For this exercise, please transcribe exactly and only the lines from the one containing "The height and" through the end of the material, both ends included, without pictures.

● ● ● ● ● ● ●

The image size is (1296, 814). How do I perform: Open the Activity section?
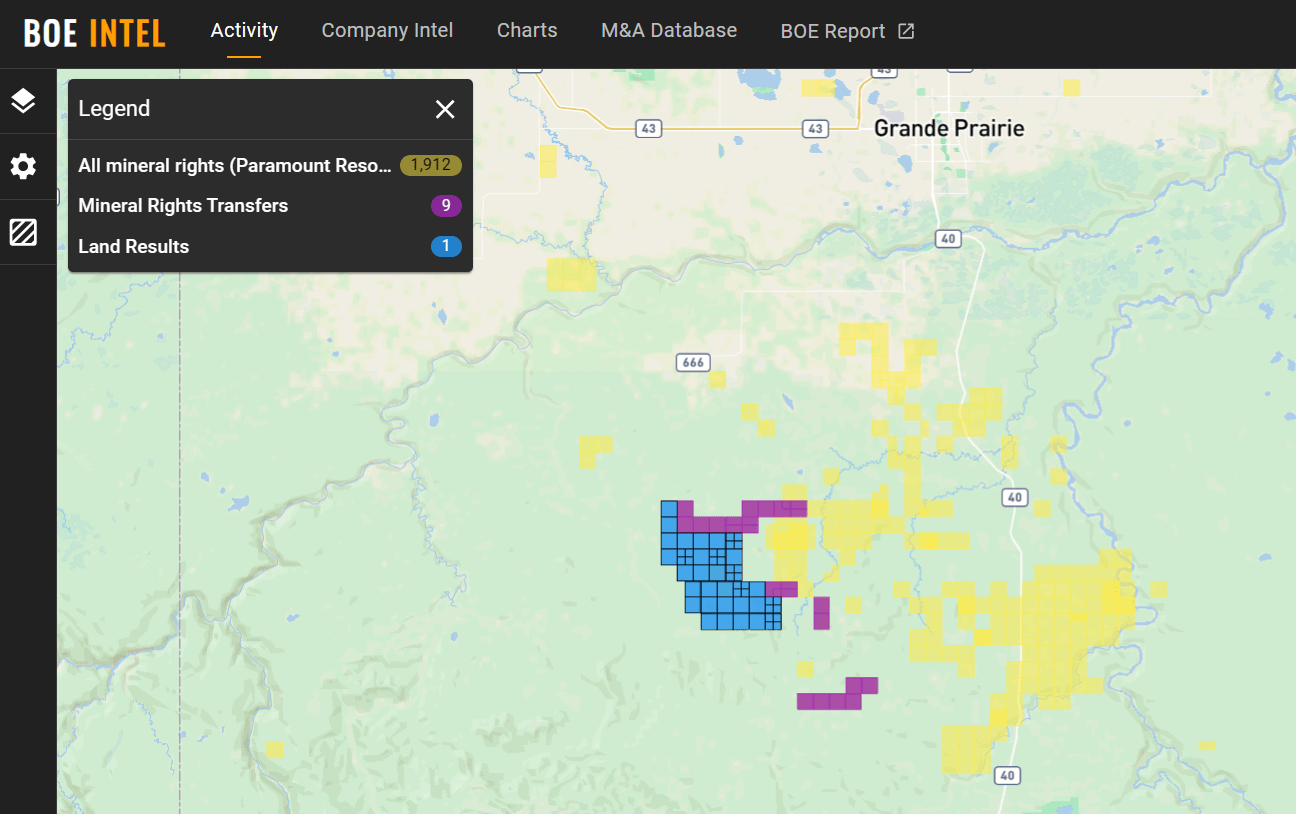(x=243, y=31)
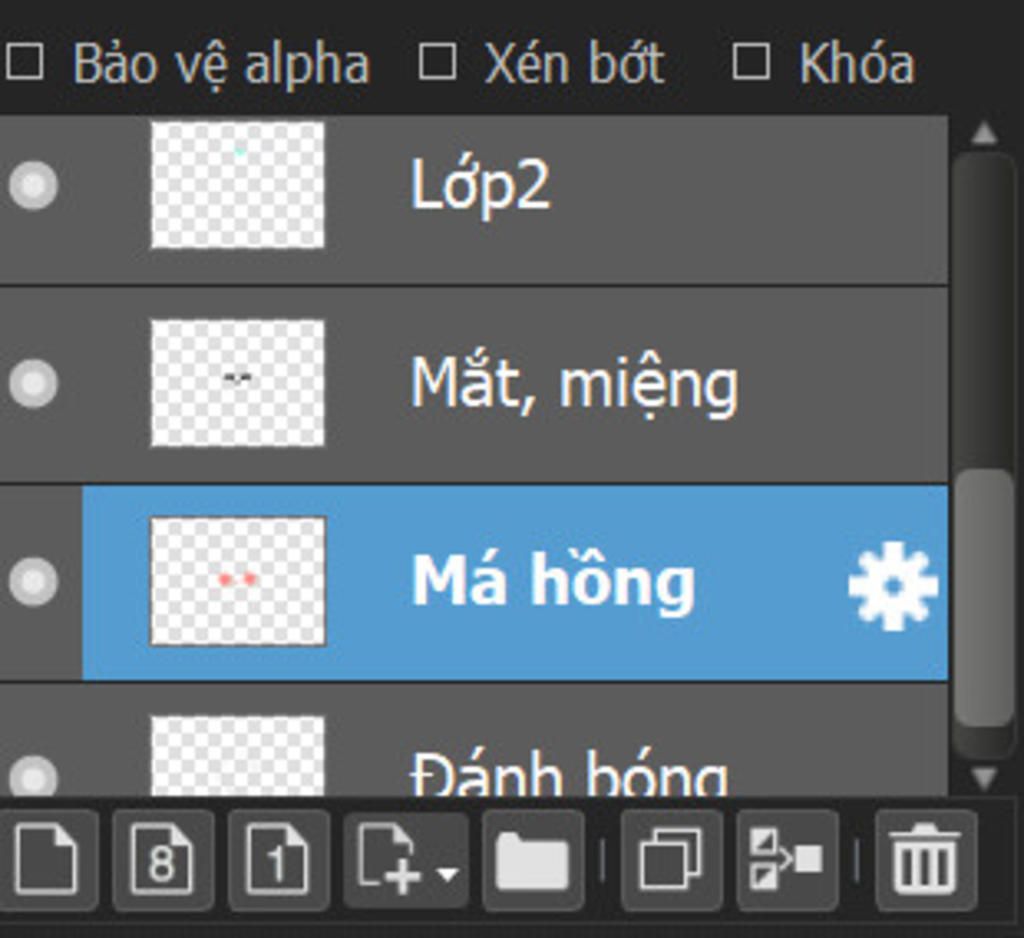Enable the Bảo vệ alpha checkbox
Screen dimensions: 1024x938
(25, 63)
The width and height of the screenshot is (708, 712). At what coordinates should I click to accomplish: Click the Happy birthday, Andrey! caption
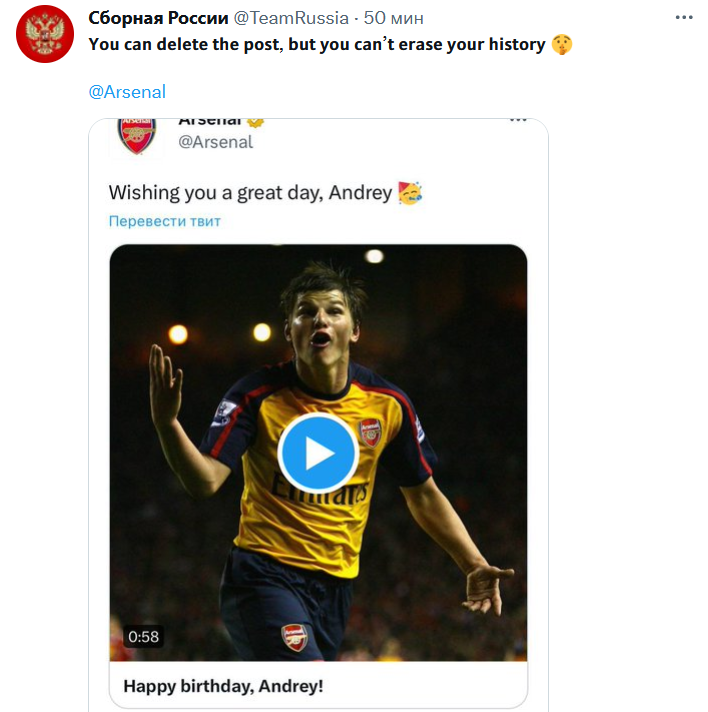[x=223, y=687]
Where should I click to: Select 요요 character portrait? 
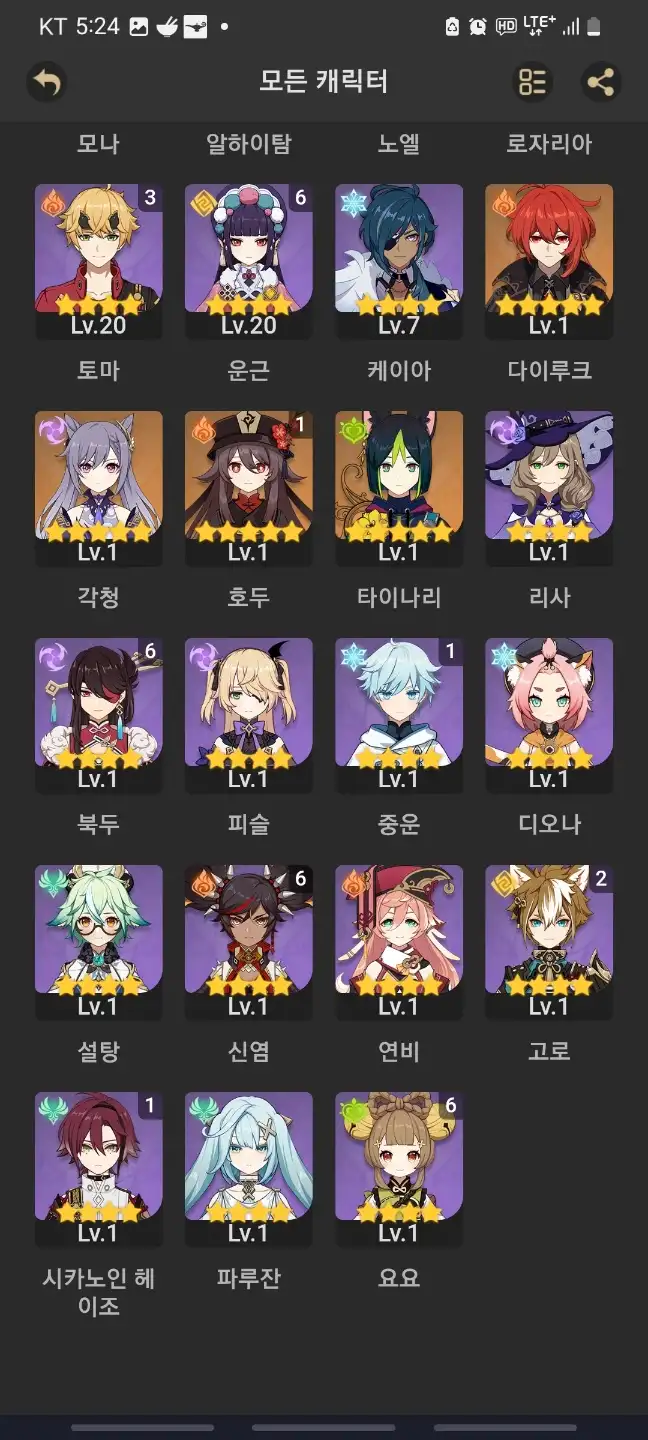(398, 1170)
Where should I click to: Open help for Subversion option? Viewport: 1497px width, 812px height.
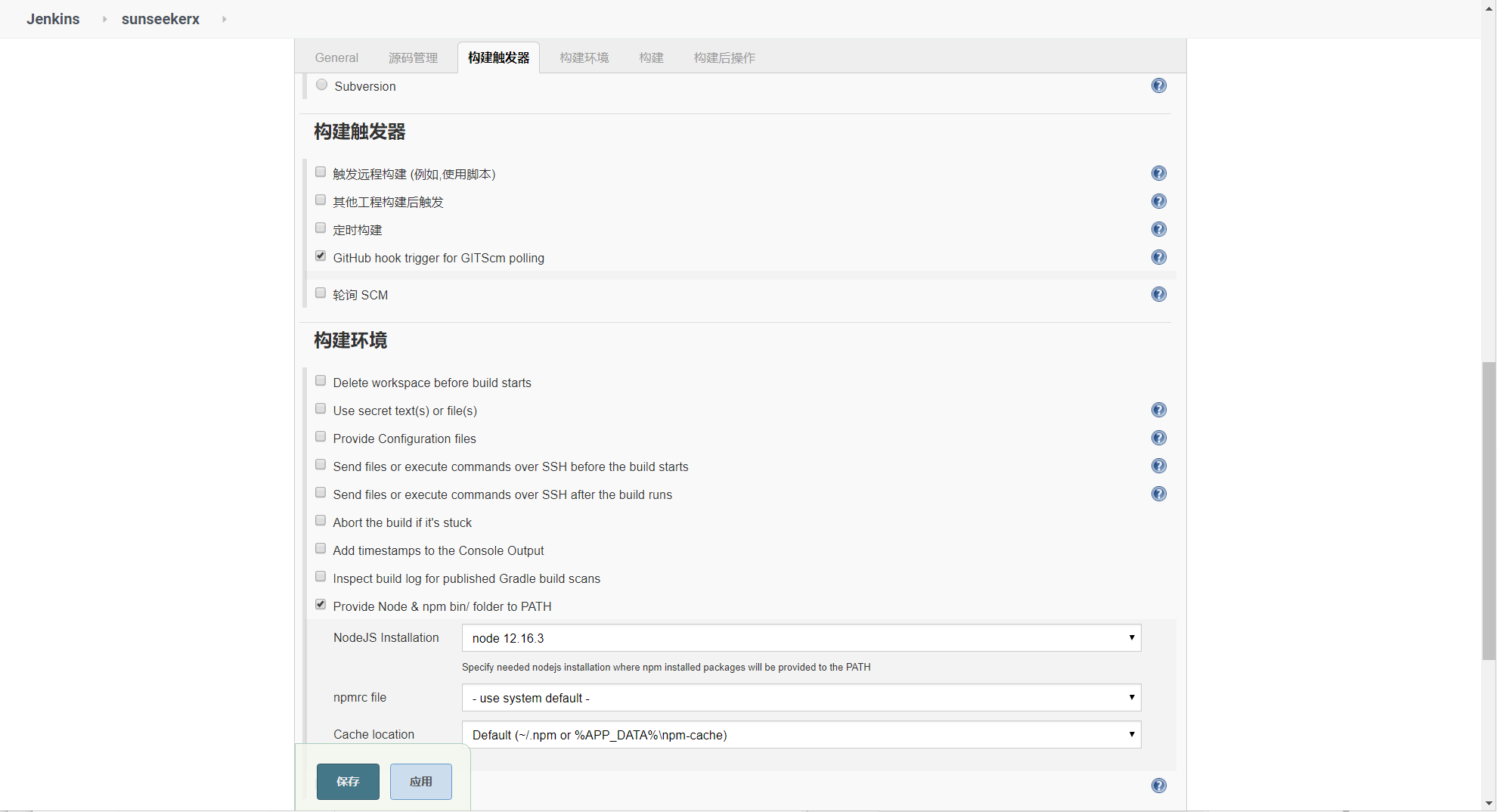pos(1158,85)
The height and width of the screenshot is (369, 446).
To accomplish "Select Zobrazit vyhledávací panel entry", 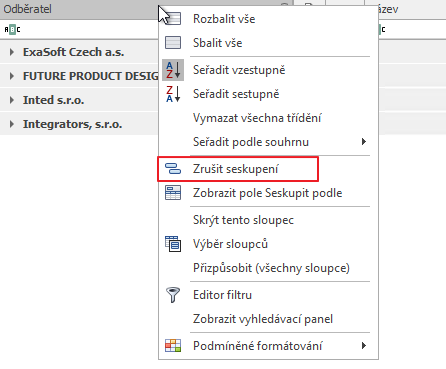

● ● ● ● ● ● ●

• Result below
The height and width of the screenshot is (369, 446).
To accomplish "Select Zobrazit vyhledávací panel entry", 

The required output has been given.